# PROBLEM STATEMENT
Within the records, tally the lines that contain "will" and reply with that number only.

# DATA FOR PROCESSING
==*==

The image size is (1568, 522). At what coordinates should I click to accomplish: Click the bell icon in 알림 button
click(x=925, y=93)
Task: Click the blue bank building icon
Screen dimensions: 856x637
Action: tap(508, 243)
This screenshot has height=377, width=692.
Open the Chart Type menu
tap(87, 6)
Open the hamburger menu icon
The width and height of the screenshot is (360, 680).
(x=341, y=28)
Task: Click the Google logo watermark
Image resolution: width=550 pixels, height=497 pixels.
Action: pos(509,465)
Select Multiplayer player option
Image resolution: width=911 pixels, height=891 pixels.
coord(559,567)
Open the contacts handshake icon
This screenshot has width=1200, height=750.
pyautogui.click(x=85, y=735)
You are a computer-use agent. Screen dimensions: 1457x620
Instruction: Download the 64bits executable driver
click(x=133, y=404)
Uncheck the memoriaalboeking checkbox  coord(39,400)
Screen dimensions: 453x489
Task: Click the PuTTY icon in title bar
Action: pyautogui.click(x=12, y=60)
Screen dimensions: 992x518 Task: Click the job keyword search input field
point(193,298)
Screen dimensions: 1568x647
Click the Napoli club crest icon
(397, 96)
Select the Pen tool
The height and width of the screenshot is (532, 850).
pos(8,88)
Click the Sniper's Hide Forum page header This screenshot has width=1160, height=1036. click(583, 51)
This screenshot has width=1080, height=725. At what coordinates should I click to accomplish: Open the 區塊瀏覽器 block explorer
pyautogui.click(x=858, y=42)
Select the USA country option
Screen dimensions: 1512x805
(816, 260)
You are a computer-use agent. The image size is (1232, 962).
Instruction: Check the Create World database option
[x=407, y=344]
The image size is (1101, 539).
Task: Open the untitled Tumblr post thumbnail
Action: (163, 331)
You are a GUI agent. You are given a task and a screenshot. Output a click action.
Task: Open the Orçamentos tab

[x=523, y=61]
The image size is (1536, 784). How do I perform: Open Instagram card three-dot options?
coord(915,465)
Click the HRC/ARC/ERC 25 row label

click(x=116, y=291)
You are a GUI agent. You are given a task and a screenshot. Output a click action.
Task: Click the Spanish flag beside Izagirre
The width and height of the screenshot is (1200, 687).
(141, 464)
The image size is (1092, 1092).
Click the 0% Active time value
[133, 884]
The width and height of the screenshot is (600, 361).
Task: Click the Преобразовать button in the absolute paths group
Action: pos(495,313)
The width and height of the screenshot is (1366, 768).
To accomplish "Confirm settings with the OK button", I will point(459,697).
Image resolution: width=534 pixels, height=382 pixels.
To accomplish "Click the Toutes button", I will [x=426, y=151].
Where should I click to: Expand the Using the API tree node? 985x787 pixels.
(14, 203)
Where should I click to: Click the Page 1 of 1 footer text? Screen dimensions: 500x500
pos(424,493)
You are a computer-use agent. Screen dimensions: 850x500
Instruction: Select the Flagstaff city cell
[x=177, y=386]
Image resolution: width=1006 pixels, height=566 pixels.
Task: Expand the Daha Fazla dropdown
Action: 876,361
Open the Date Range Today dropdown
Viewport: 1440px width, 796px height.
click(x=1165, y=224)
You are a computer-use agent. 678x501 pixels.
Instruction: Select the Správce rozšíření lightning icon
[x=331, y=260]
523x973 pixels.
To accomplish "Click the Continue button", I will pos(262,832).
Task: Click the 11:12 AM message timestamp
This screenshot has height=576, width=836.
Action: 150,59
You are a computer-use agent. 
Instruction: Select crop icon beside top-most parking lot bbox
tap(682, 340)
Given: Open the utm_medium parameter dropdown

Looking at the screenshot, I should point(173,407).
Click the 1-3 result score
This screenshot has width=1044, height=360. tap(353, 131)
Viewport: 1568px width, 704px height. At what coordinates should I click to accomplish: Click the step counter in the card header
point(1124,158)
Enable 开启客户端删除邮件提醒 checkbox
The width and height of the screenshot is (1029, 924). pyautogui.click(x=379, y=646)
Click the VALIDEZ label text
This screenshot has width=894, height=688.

==*==

# RESULT FOR THIS TASK
3